I've added several new (superficial) tests that should increase the test coverage enough to make this PR mergeable :) However, there are two main notes:

  1. By superficial I mean that the tests don't check any actual resulting values, they just check that the results have roughly the correct form (e.g. column names are matching). This could be improved to actually make the tests reliable.
  2. Some of the new tests are not passing. I've marked them with FIXME and added notes about what I think is going wrong. Often, it's a question of "we want to use a Scenario to e.g. run the nexus reporting on, but for this we first have to create a Scenario properly, so that e.g. all cooling technologies can be found in the input parameter". I expect that you are much more familiar with how to do that, so I'd leave that up to you, @awais307 and @adrivinca.
awais307 commented 2 months ago

I've added several new (superficial) tests that should increase the test coverage enough to make this PR mergeable :) However, there are two main notes:

  1. By superficial I mean that the tests don't check any actual resulting values, they just check that the results have roughly the correct form (e.g. column names are matching). This could be improved to actually make the tests reliable.
  2. Some of the new tests are not passing. I've marked them with FIXME and added notes about what I think is going wrong. Often, it's a question of "we want to use a Scenario to e.g. run the nexus reporting on, but for this we first have to create a Scenario properly, so that e.g. all cooling technologies can be found in the input parameter". I expect that you are much more familiar with how to do that, so I'd leave that up to you, @awais307 and @adrivinca.

Thanks a lot @glatterf42 . Very much appreciated for the contribution and support. Per the tests in demands, I think perhaps @adrivinca can confirm better since he did most of the recent adjustment with Zambia model. In principle, I would assume there is no need to read target rate function for a country case since those are meant for global basins.

adrivinca commented 1 month ago

one of the problems that Fridolin mentioned has to do with this function

def get_basin_sizes(basin: pd.DataFrame, node: str) -> Tuple[float, float]:
    """Returns the sizes of developing and developed basins for a given node"""
    temp = basin[basin["BCU_name"] == node]
    print(temp)
    sizes = temp.pivot_table(index=["STATUS"], aggfunc="size")
    print(sizes)
    return sizes["DEV"], sizes["IND"]

I solved it by defining the sizes =0 in case they are empty before outputting. Also the test function needed a different "SDG" in the case of the ZMB model, which I changed.

The other issue on test_wateR_for_ppl::test_cool_tec shows multiple issues that I adjusted:

glatterf42 commented 2 weeks ago

Hi @adrivinca, thanks for taking another look at this :)

I've tried addressing some of the issues here.
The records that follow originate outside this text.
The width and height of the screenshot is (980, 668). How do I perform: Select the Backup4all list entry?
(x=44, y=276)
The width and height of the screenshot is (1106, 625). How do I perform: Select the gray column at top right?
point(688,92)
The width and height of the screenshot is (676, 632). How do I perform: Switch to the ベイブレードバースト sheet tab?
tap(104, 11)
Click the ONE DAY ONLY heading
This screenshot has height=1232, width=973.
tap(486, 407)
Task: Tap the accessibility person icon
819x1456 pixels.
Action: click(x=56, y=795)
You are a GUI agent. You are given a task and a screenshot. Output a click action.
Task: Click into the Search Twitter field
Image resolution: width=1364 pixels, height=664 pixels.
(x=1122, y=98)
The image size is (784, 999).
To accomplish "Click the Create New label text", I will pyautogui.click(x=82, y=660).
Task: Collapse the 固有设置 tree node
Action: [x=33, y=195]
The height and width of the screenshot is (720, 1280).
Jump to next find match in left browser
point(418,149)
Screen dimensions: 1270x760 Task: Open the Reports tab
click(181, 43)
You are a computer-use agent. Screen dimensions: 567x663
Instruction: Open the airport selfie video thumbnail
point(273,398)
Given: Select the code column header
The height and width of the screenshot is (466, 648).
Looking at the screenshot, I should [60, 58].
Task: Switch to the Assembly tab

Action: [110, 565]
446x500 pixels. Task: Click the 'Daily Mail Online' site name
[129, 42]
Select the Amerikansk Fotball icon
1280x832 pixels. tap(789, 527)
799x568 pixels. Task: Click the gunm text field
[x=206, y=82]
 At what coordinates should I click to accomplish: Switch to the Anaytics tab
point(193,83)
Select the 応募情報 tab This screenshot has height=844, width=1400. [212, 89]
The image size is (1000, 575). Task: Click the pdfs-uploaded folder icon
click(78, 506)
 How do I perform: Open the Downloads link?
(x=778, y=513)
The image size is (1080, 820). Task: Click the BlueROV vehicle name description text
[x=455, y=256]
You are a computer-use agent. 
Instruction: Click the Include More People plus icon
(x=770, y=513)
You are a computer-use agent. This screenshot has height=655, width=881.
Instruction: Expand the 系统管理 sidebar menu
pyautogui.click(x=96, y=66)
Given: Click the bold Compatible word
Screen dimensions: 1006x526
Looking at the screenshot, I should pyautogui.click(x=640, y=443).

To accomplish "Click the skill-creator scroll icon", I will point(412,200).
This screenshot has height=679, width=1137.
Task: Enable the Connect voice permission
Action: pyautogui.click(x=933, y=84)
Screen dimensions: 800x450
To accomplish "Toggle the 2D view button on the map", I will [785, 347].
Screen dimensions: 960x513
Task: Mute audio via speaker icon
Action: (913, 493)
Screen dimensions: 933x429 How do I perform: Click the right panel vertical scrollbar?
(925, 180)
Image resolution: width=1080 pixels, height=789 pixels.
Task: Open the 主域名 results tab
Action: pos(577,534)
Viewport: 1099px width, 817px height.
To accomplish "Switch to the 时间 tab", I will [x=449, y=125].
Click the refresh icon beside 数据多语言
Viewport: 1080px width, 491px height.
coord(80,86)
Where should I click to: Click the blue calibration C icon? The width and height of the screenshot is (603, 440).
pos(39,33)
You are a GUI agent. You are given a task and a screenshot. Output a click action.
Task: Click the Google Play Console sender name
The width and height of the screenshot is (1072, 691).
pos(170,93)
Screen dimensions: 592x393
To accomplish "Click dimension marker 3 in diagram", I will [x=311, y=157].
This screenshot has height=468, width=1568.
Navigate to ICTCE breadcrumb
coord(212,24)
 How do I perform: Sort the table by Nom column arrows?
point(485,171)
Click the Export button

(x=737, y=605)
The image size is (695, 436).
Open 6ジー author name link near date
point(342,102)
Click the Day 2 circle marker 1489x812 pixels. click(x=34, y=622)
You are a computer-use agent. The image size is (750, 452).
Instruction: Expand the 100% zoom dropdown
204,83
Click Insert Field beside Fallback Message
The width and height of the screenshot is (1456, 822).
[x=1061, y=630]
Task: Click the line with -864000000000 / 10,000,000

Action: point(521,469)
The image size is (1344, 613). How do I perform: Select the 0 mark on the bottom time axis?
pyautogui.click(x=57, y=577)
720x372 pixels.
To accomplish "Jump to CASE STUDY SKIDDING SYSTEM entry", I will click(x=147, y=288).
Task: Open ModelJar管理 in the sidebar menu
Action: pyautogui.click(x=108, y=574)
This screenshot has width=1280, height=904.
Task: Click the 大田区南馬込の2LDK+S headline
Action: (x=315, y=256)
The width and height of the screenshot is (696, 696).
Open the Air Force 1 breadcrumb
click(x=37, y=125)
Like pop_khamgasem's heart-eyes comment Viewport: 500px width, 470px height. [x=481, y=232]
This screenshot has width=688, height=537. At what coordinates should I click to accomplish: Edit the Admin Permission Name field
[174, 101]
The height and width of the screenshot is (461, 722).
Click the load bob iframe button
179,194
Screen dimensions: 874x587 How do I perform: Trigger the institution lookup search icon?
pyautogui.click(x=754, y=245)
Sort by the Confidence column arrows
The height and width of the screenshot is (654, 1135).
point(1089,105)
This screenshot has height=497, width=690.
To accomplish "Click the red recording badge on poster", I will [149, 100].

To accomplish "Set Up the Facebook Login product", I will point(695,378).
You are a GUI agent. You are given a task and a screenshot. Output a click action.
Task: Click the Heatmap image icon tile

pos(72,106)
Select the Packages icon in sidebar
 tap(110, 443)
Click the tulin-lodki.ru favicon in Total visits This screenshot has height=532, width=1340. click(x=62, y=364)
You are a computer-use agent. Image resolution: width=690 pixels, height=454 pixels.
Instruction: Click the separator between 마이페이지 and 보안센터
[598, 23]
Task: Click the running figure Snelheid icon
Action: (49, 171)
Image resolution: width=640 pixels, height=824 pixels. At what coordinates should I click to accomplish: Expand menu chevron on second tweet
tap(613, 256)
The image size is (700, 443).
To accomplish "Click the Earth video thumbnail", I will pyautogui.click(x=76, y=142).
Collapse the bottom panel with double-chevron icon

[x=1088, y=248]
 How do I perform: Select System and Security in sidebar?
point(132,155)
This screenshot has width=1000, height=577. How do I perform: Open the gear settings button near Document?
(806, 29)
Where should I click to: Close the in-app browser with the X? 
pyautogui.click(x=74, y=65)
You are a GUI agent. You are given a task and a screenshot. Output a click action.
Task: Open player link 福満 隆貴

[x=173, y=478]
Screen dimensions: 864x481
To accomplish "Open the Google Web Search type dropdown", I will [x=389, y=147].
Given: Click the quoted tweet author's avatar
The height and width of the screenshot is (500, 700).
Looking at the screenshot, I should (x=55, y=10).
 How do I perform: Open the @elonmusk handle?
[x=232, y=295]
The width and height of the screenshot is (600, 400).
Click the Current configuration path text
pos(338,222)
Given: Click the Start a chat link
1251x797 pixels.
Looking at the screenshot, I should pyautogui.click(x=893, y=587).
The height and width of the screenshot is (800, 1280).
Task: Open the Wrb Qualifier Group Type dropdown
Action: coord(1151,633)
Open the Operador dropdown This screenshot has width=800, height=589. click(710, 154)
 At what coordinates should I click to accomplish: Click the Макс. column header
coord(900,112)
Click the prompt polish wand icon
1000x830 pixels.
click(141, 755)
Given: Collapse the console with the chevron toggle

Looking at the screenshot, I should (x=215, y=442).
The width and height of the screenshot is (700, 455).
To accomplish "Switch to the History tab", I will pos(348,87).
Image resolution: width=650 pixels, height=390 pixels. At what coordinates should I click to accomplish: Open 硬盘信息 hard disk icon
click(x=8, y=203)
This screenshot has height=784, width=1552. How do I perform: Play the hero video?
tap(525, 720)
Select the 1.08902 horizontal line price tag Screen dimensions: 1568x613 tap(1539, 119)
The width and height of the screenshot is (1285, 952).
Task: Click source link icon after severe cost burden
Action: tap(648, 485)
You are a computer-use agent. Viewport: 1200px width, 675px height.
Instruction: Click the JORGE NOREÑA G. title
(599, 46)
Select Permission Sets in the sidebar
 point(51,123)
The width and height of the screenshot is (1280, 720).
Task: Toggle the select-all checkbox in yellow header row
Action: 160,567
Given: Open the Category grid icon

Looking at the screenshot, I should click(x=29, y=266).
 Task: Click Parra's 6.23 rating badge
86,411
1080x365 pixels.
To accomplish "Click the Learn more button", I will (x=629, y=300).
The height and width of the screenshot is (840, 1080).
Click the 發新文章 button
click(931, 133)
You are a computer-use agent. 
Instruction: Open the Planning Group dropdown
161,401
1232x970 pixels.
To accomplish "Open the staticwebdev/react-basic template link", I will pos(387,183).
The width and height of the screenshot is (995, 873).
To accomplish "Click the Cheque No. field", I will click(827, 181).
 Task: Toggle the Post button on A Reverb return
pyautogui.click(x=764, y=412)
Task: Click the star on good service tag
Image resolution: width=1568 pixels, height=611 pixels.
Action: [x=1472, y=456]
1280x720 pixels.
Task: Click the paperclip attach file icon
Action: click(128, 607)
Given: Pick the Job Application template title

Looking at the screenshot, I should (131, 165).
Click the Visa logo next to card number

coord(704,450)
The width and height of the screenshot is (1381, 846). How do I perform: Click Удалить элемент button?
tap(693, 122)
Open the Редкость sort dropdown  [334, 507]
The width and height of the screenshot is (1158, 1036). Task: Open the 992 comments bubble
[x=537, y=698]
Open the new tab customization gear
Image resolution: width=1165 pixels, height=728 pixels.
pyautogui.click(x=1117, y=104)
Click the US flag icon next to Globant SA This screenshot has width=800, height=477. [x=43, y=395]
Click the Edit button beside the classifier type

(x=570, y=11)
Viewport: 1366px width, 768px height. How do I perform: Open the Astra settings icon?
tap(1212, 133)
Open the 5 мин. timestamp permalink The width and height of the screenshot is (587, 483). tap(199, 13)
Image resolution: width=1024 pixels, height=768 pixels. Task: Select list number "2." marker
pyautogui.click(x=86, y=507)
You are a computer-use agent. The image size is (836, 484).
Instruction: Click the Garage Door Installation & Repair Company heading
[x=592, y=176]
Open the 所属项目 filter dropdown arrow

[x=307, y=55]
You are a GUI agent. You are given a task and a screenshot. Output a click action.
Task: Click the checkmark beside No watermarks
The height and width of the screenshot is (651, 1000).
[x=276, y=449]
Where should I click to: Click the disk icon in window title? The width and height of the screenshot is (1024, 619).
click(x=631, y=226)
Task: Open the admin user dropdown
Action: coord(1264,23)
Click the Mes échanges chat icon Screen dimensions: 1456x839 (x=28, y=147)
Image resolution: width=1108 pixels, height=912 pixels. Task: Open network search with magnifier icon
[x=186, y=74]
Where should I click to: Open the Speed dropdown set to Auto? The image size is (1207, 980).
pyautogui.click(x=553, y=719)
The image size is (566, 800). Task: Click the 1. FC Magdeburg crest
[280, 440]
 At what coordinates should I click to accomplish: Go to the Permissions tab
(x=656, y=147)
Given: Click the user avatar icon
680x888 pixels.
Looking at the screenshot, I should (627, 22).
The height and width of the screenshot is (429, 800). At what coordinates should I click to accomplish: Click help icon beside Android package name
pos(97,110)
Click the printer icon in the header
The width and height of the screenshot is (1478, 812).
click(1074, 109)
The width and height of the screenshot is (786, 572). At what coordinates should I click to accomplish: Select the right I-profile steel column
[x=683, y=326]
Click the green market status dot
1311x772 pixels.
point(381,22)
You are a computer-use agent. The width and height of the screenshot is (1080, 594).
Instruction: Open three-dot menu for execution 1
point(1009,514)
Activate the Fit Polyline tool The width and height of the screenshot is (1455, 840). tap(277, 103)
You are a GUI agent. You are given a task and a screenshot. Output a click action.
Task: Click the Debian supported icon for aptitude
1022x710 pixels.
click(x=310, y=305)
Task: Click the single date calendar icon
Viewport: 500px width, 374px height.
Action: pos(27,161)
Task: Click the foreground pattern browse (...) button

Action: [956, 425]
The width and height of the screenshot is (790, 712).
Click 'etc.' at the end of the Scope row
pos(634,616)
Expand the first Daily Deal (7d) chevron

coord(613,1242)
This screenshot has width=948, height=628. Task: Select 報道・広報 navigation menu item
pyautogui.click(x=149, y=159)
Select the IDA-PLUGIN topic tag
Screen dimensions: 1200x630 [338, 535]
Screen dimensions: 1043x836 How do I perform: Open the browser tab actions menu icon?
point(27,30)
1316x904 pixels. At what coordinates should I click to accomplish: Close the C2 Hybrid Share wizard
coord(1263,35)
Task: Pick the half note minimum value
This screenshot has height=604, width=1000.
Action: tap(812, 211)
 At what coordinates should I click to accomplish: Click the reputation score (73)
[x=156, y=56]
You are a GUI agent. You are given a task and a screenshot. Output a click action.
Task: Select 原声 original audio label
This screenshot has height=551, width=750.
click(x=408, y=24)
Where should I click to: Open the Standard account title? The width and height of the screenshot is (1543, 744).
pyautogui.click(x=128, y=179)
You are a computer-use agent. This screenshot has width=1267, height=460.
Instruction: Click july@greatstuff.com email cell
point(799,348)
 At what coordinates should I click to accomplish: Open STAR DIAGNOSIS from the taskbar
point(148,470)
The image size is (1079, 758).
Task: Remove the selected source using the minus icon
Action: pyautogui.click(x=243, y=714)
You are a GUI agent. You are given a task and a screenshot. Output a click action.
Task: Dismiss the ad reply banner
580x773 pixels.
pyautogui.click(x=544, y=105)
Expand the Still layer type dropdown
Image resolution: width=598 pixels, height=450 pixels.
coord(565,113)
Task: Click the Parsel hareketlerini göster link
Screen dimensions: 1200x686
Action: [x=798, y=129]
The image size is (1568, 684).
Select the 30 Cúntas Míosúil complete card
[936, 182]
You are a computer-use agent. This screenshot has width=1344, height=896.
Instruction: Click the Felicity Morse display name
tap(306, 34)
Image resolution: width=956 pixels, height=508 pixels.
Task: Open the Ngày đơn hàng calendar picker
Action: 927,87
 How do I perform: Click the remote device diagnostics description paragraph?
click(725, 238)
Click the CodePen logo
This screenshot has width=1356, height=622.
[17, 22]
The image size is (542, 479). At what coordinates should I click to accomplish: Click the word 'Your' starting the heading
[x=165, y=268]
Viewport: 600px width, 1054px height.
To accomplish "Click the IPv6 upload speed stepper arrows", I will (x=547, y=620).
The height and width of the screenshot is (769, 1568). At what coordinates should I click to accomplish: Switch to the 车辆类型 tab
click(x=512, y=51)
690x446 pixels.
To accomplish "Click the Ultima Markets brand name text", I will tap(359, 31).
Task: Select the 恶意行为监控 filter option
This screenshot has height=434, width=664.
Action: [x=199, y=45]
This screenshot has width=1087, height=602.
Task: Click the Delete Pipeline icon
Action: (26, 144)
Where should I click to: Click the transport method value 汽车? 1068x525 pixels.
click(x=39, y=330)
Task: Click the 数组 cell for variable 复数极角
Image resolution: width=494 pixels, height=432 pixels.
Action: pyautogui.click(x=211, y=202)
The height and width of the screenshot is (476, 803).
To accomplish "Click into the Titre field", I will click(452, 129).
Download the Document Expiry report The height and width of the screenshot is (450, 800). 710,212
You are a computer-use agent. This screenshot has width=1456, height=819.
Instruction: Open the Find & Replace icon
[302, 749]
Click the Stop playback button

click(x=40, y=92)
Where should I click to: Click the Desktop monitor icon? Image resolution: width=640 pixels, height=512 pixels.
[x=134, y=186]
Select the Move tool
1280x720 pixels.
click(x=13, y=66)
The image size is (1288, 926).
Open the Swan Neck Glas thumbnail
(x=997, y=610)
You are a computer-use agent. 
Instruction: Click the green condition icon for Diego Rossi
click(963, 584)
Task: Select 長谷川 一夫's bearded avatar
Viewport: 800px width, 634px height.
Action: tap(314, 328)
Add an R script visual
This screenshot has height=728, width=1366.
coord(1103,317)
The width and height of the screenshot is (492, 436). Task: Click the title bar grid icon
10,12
As you noticed, there were some test failures that only occurred for tests that use ixmp and message_ix v3.6.0 (and older), so I've marked the function as needing a minimum version of 3.7.0. For 3.6.0 and older, our test suite forces pandas < 2.0.0, but one function in your tests uses a parameter introduced with pandas 2.1.0. This is totally fine, and if it happens again (or I forgot a function calling add_sectoral_demand), please apply the same changes that are now in https://github.com/iiasa/message-ix-models/pull/106/commits/feafa7edfd47d83eac78a15ba98263ef42686ef8.

Next, I noticed that you removed the updated assignment in model/data/water_for_ppl.py:256 that I previously changed. Without my changes, I see a pandas error because

    ref_input[["value", "level"]] = ref_input[["technology", "value", "level"]].apply(
        missing_tech, axis=1
    )

tried to assign three colums of a dataframe to two columns (of the same dataframe, which makes me think there should be a better way to simply update these two columns in the first place). This does not work because the number of columns on both sides of the assignment needs to match. So, assuming the dataframe you want to apply your missing_tech function to requires the technology column and you don't want to assign this column in ref_input again, I've now changed it to this instead:

    ref_input[["value", "level"]] = ref_input[["technology", "value", "level"]].apply(
        missing_tech, axis=1
    )[["value", "level"]]

Selecting the columns we want to assign after they have been re-computed. For this to work, I had to also adapt missing_tech to return a pandas Series with correctly named columns.

With this, test_build still runs into an error: NaN values can't be converted to int. This seems to be the result of almost all dataframes in cool_tech being empty in this test, in particular ref_input in line 264. I'm not sure why this is the case and if this is supposed to work. So please clarify if cool_tech should be able to handle this case of empty dataframes, or if this is by mistake and these dataframes should never be empty. In the latter case, you could consider introducing a quick sanity check, either with try...except... to raise an error message or a warning if the dataframe is empty or with assert ... to ensure the dataframe is not empty (and raise an AssertionError otherwise).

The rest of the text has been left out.